Ancak Parlamenter Sistemin de ülkemizde gereğine uygun şekilde işlemediği ve uygulanmadığı ayrı bir gerçektir. Örneğin yürürlükteki İçtüzük, işleyişi bozan -milletvekilini devre dışına iten- sayısız engel ve uygulamayla doludur. O nedenle kanımca hem Anayasanın değiştirilmesi ve Parlamenter Sisteme dönülmesi ve hem de İçtüzüğün bu sistemi en iyi şekilde işletecek hükümlerle yeninden düzenlenmesi gereklidir. Bu gerekliliği dile getiren herkes kanımca doğruyu söylemektedir.

Soru-3) Önceki Cumhurbaşkanı Abdullah Gül kamuoyu önüne yeniden çıkmaya başladı. Ali Babacan ve Ahmet Davutoğlu ile birlikte gözlerini Ak Parti içine dikmiş durumdalar. Harekete geçmeleri nasıl gelişmeleri tetikler?

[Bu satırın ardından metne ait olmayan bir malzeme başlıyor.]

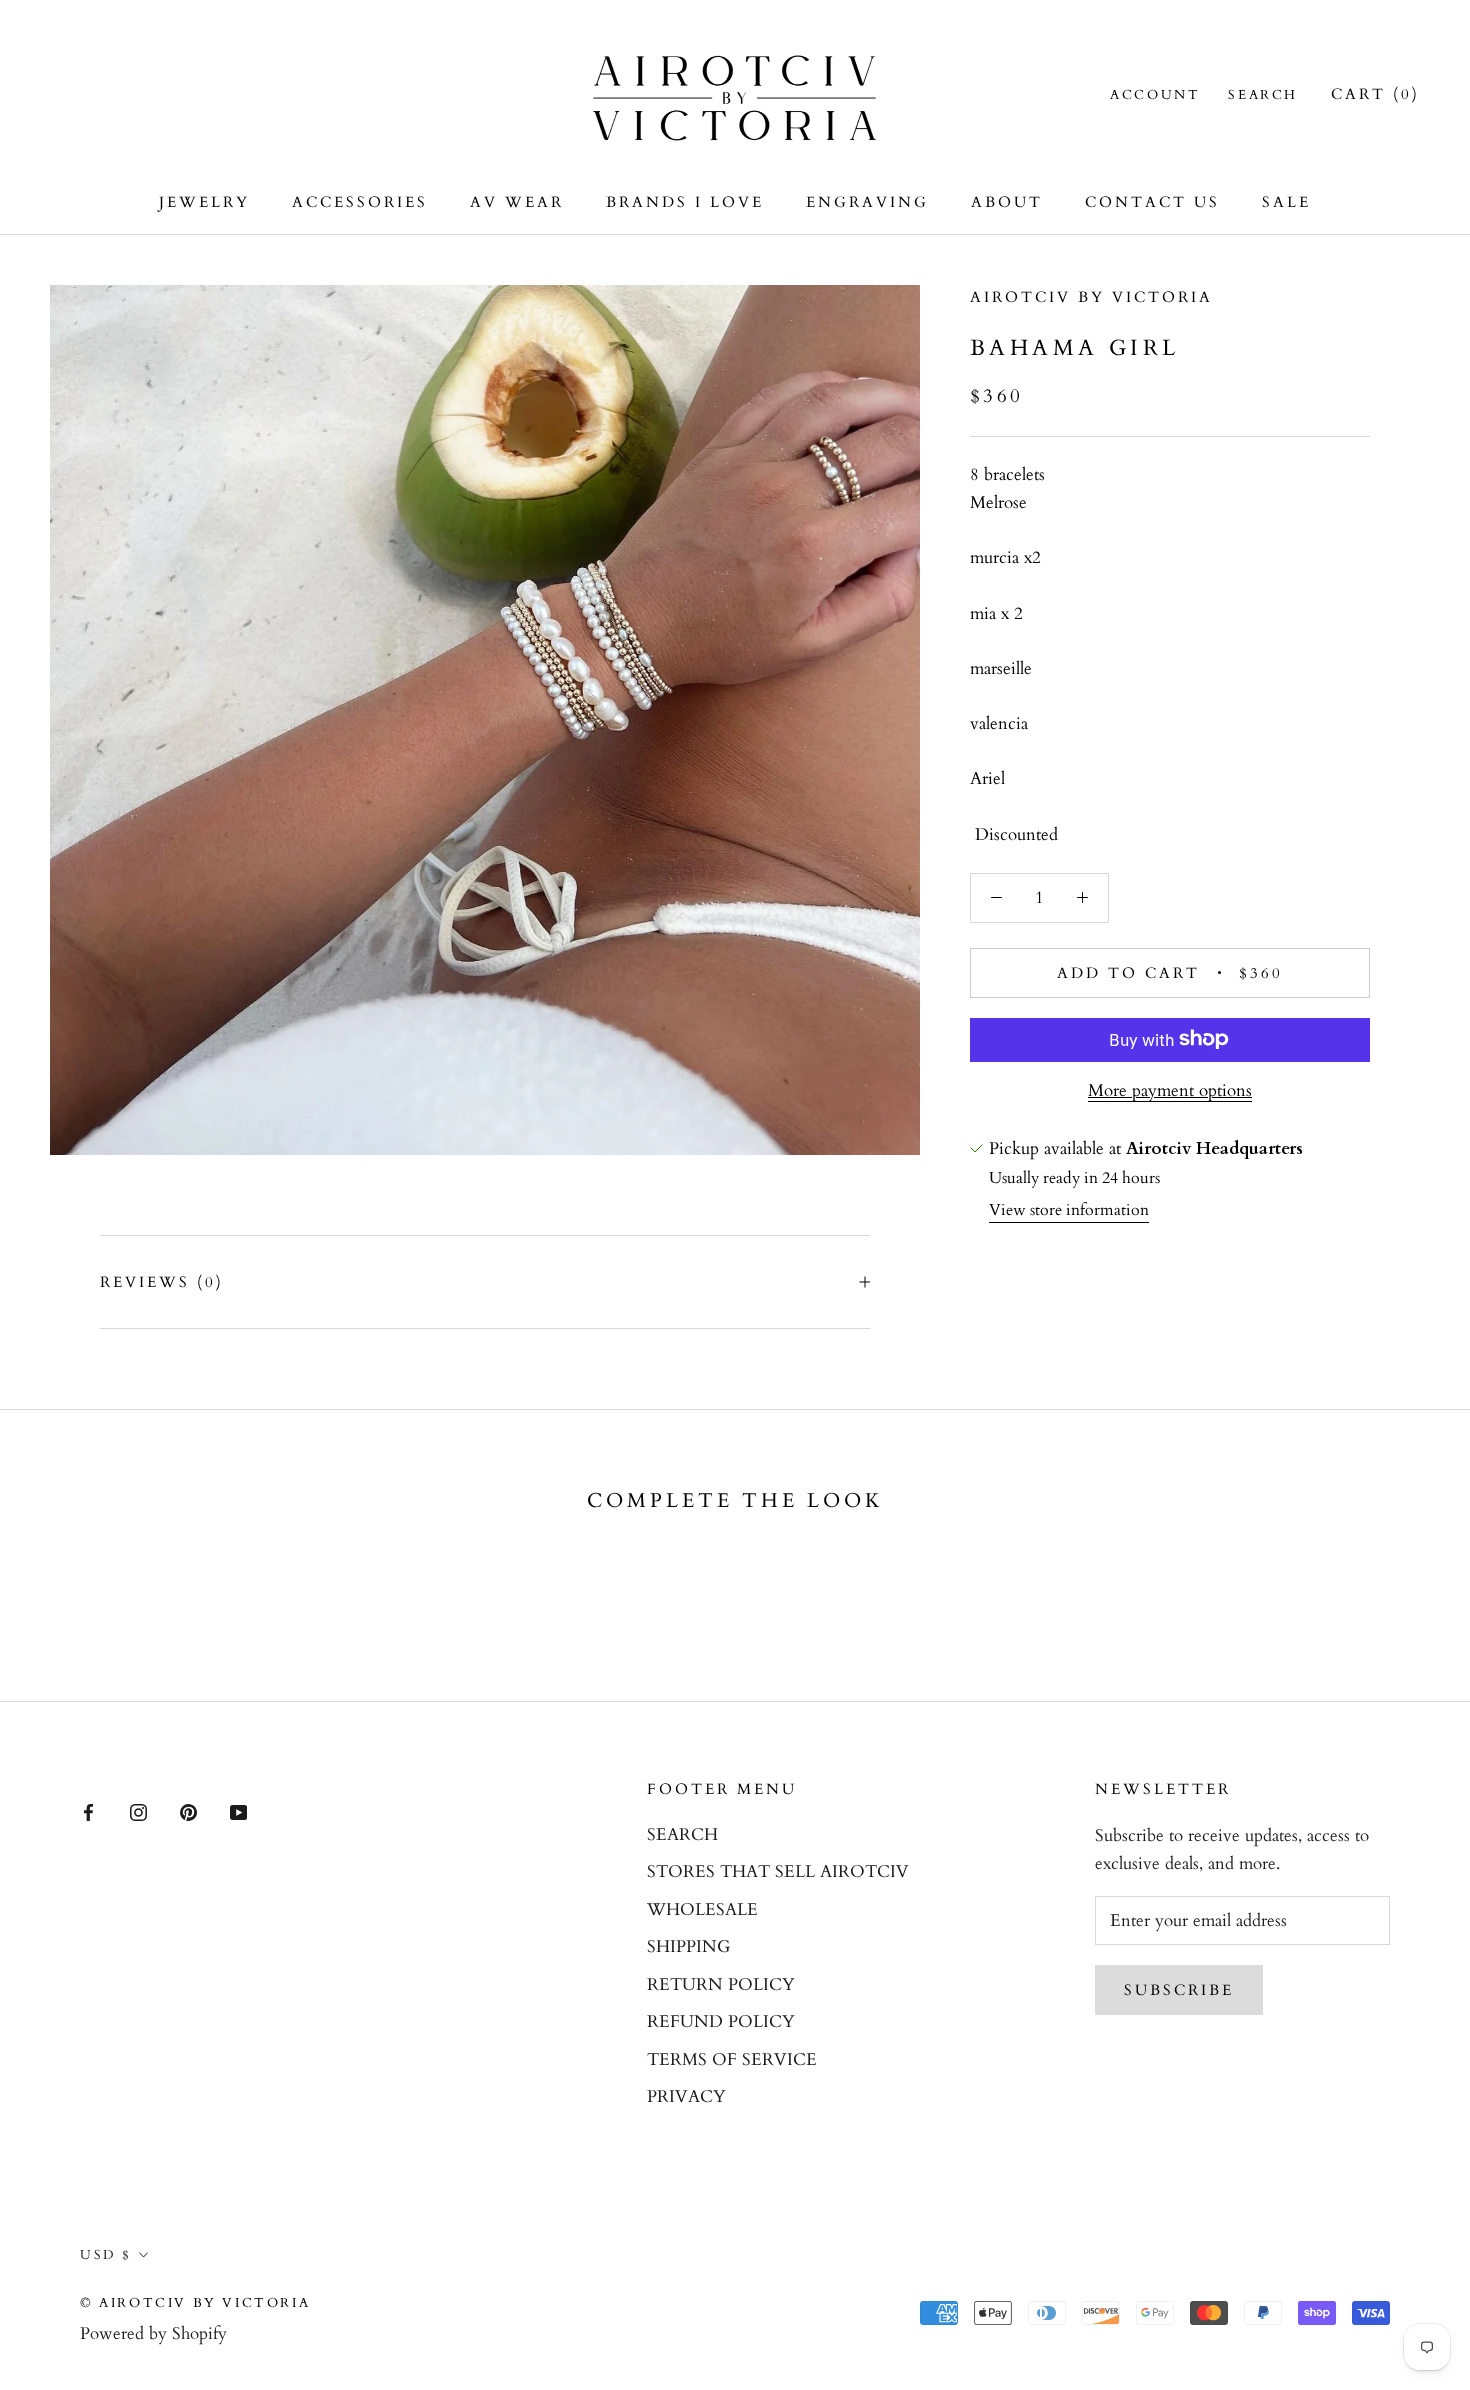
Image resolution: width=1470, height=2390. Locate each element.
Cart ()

Abdullah Gül, Ali Babacan ve Ahmet Davutoğlu’nun AKP’ye karşı bir parti kurmalarının -Türkiye’de bir siyasi veya ekonomik deprem yaşanmadıkça- onları başarıya ulaştıracağına ben şahsen kani değilim:
Geçenlerde bir gazetede okudum: Bülent Arınç Ali Babacan’ın “Çalışkan ve iyi bir insan olduğunu ama siyasi bir liderde aranacak niteliklere sahip bulunmadığını” söylemiş. Bu görüşe tamamen katılıyorum. O nedenle Babacan’ın “parti” değil “turşu” kurması bence daha doğru olur.

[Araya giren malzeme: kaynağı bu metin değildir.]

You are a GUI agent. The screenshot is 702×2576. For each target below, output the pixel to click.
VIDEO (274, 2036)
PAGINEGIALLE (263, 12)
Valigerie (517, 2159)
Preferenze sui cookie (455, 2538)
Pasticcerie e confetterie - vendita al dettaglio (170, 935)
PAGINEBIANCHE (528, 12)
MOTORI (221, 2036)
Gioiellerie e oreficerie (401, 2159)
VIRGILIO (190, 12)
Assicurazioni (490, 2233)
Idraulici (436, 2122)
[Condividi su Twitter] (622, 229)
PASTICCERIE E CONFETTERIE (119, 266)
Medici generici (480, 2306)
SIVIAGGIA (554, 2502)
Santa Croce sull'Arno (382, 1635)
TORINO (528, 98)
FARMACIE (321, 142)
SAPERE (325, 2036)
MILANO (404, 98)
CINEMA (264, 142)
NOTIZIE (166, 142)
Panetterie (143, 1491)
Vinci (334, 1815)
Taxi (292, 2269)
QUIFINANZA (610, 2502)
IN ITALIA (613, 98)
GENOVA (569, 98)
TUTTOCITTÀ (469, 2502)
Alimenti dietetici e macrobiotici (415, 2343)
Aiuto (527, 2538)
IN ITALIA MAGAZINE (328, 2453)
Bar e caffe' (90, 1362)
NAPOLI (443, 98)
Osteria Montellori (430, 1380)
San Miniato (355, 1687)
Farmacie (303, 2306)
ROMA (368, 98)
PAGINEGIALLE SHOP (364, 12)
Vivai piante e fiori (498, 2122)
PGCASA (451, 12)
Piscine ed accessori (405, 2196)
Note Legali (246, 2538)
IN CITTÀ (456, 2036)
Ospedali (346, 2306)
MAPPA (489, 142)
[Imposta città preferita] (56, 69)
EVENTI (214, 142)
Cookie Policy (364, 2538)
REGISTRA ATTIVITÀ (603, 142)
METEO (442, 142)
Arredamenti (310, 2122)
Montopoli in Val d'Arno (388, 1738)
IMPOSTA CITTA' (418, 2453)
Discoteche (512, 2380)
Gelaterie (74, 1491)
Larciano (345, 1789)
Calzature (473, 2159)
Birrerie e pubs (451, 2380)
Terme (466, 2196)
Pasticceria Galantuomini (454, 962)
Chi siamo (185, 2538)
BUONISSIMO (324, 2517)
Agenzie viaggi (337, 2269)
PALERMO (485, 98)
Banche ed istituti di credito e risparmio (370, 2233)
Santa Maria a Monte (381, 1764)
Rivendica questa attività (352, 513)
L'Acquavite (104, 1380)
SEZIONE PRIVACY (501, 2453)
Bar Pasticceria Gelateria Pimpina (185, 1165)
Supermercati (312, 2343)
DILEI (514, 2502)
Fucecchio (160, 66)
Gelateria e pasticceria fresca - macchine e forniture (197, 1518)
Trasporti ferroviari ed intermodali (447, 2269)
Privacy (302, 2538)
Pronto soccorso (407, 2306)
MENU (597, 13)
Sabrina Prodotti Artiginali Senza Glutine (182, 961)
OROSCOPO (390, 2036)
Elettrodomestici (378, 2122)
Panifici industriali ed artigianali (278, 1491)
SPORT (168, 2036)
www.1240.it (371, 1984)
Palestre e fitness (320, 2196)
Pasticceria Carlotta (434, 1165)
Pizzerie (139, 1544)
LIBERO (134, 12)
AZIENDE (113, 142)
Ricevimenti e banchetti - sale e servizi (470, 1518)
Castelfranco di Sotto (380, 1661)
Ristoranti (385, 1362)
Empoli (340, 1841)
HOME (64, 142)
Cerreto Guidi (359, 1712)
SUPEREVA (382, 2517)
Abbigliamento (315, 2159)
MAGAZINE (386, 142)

Abdullah Gül’ün -Cumhurbaşkanıyken eleştirdiğim pek çok kararına ve tavrına rağmen- Erdoğan’la kıyaslayınca “daha iyi bir Cumhurbaşkanı” olduğu kuşkusuzdur ama onda da Erdoğan’a karşı bir siyasi mücadele yürütecek gücü ben göremiyorum.

Ahmet Davutoğlu, “kerameti kendinden menkul bir şeyh”ten ibarettir. AKP çökmedikçe arkasına kimsenin takılacağını beklemiyorum.
O nedenle bu “parti kurma” işi, ekonomi çok daha fazla bozulmadıkça bence bir yere varmaz.